3. After System A receives the assertion, the system determines that it needs other attributes that are not in the assertion. As the Attribute Requester, System A sends an attribute query to its Attribute Authority/IdP, System B.
4. System B determines that System A requires attributes that are not in its user directory or session store. To retrieve the attributes, System B generates a new query request. It sends the new query to System C, the third-party IdP, where the user originally authenticated. This new query is the proxied query.
5. System C returns a response with the attributes to System B. System B saves the attributes in its session store.
6. System B, in its role as the Attribute Authority, returns its own response with the attributes to System A.

Important! The configured attribute names and the name format (unspecified, uri, or basic) at System A must match the names of these attributes at System C. This information is communicated before any transactions occurs.

Enable the System to Serve as an Attribute Authority (IdP->SP)

To implement a proxied query transaction, configure two partnerships on the same CA SiteMinder® system:

• An IdP-to-SP partnership
• An SP-to-IdP partnership

For CA SiteMinder® to serve as an Attribute Authority, modify an existing IdP-to-SP partnership or create a partnership. In this partnership, CA SiteMinder® is the local IdP/Attribute Authority and the remote partner is the SP/Attribute Requester.

Note: This system also serves as the Attribute Requester in the SP-to-IdP partnership.

Follow these steps:

1. Log in to the Administrative UI.
2. Select Federation, Partnership Federation, Partnerships.
3. Select the IdP-to-SP partnership that you want to modify or create a new one.
4. Navigate to the SSO and SLO step of the partnership wizard.
5. Select Enable in the Attribute Service section of the dialog.
6. Enter a number of seconds for the Validity Duration.

   Note: Click Help for a description of fields, controls, and their respective requirements.

7. (Optional) Specify whether to require that the attribute query is signed, and the signing requirements for attribute assertions and responses.
8. Select Enable Proxied Query.
9. Enter the search specifications for the appropriate user directory name space in the User Lookup section. The Attribute Authority uses this search specification to disambiguate the user.

   An example for an LDAP user directory is uid=%s. At least one search specification is required.

10. (Optional) Specify Partnership as the Protection Type in the Back Channel section. Select an authentication method. For more information about the back channel, click Help.
11. Save and activate the partnership.

The system can now serve as an Attribute Authority to the original Attribute Requester.

Enable the System to Serve as an Attribute Requester (SP->IdP)

To implement a proxied query transaction, configure two partnerships on the same CA SiteMinder® system:

• An IdP-to-SP partnership
• An SP-to-IdP partnership

Note: Partnership federation supports the SP as an Attribute Requester only for the proxied attribute query feature.

For CA SiteMinder® to serve as an Attribute Requester, modify an existing SP-to-IdP partnership or create a partnership.
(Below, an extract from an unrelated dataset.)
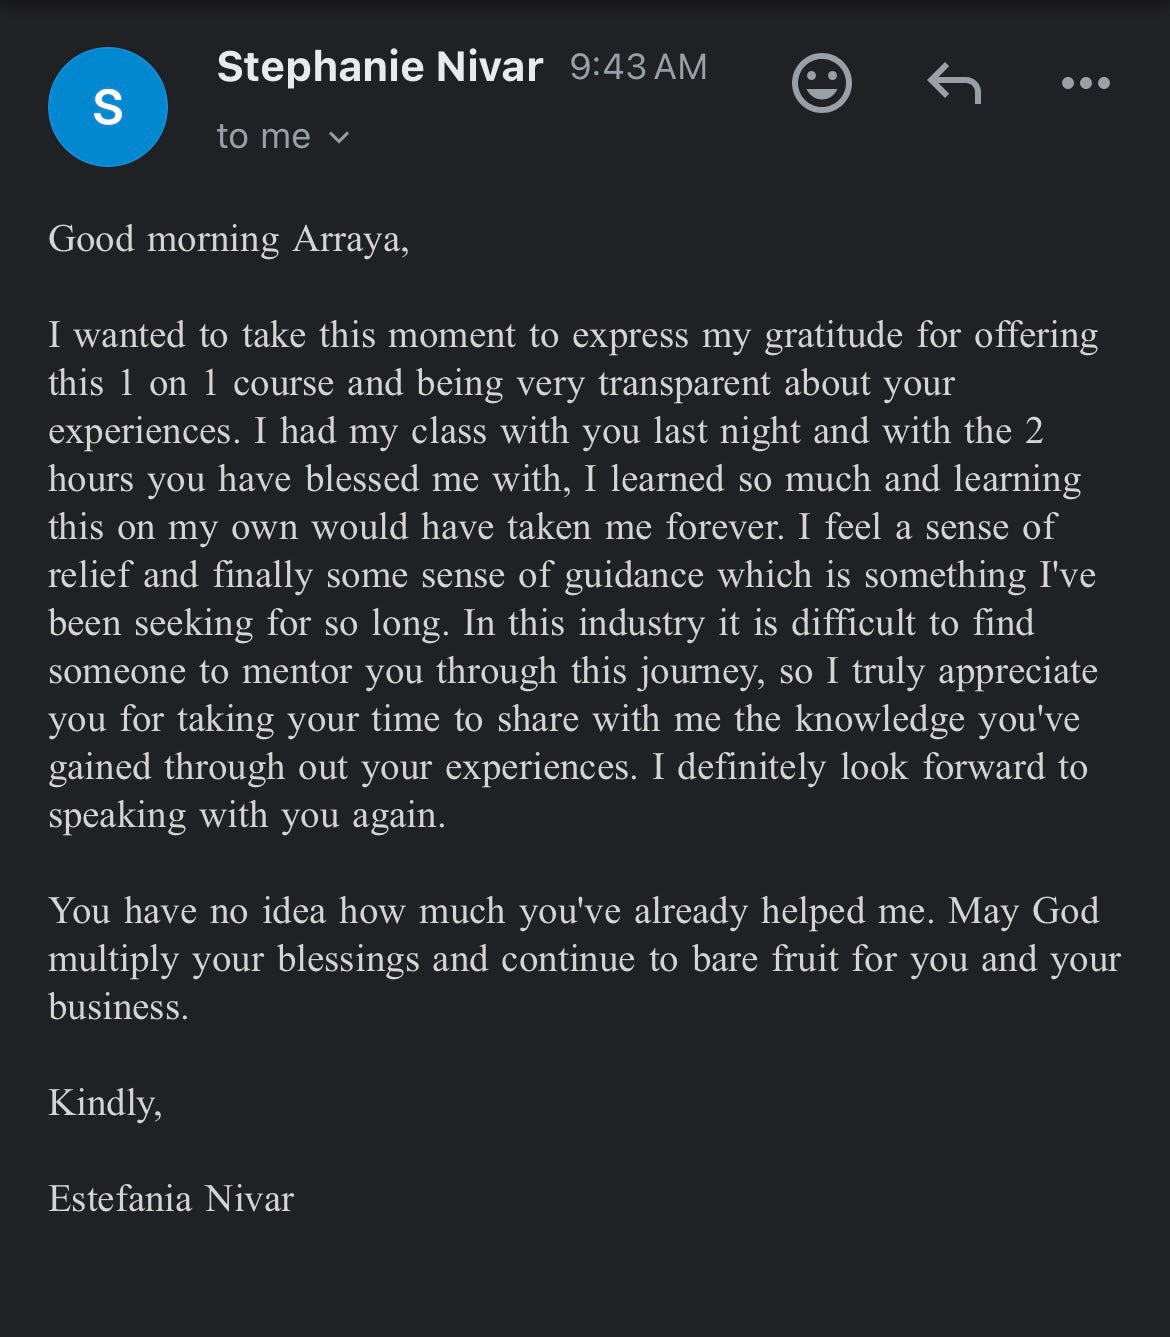Add an emoji reaction to the email
1170x1337 pixels.
[821, 83]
In this partnership, CA SiteMinder® is the local SP/Attribute Requester and the remote third party is the remote IdP/Attribute Authority.

Note: This system also serves as the Attribute Authority in the IdP-to-SP partnership.

Follow these steps:

1. Log in to the Administrative UI.
2. Select Federation, Partnership Federation, Partnerships.
3. Select the SP-to-IdP partnership that you want to modify or create a new one.
4. Navigate to the SSO and SLO step of the partnership wizard.
5. Select Enable and Enable Proxied Query in the Attribute Requester Service section.
6. Provide a URL for the remote IdP in the Attribute Services section.
7. Provide the format, type, and value for the Name ID.

   Note: Click Help for a description of fields, controls, and their respective requirements.

8. (Optional) Select an authentication type for the back channel. For information about the back channel, click Help.
9. Save and activate the partnership.

The Service Provider can now serve as an Attribute Requester.